Dataset records -

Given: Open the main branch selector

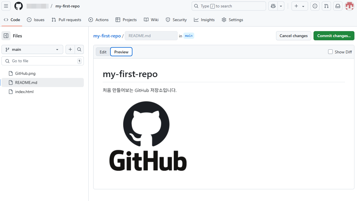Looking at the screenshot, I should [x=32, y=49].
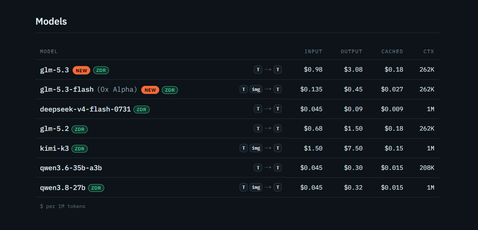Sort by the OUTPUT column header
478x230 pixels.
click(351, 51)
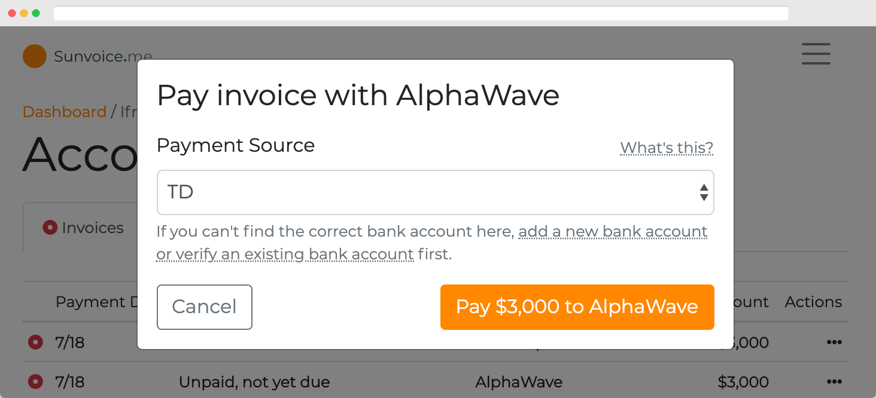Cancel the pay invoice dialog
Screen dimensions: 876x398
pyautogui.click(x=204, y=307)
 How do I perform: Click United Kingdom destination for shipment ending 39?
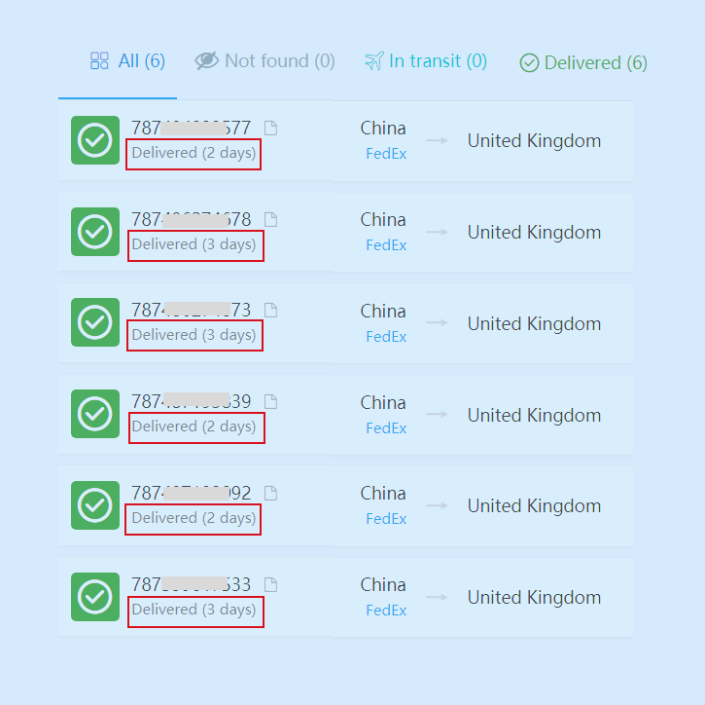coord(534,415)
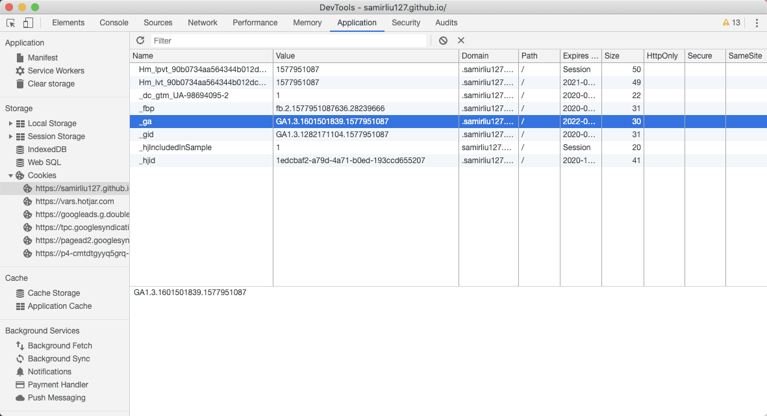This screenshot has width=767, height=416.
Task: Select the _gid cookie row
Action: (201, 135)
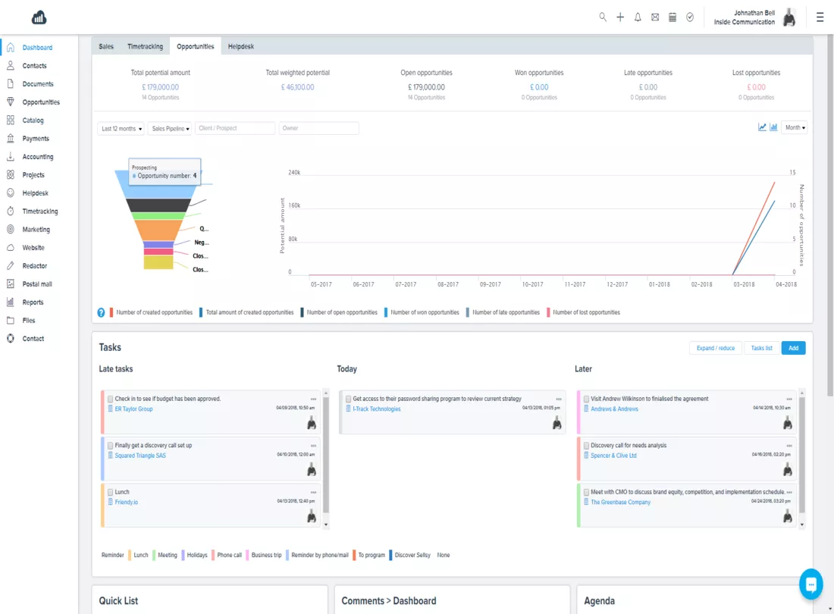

Work instructions - Nothing but the lines from the one with "How do I perform: Click" through the last line of the material above should appear in the answer, each copied exactly, with no pictures.

Exercise response -
 How do I perform: Click United Kingdom destination for shipment ending 39?
coord(534,415)
This screenshot has width=767, height=416.
Task: Select the _gid cookie row
Action: (201, 135)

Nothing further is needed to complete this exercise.